La brevedad de la vida

Hoy me tocó atender a una persona adulto mayor, con hemorragia estomacal, donde los médicos la desahuciaron y le iban a dar un cuido de hospicio para ayudar a que su partida de este mundo terrenal sea lo más cómodo e indoloro médicamente posible. La paciente, se observaba débil y enferma, pero a medida que el médico iba avanzando con su entrevista, hasta chistes decía, en especial cuando recordaba vivencias de su juventud relacionados a su historial médico.

Tuve tres cesáreas y cada una fue diferente porque esos hijos míos son muy revoltosos.”Me sacaron un ovario, no recuerdo si fue el izquierdo o el derecho, igual ya a mi edad el que me sobra no sirve…” “Fume a los 18, pero eso fue hace una eternidad, mira que lo hacía sin permiso hasta que me atrapó mi mama, y del escarmiento lo deje.”

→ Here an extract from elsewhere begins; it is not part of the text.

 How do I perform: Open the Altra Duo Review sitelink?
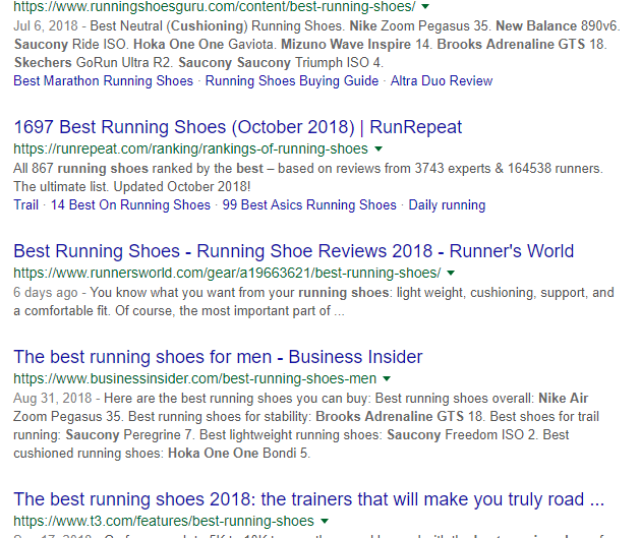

Todas estas afirmaciones las decía con una sonrisa y ocasional risa. Proyectaba una sensación de paz y tranquilidad. Percibí que no temía morir y que había vivido su vida a plenitud. Solo se que aspiro poder llegar a esa edad y cuando sea mi momento de despedirme del mundo terrenal, pueda hacerlo con tanta gracia y elegancia.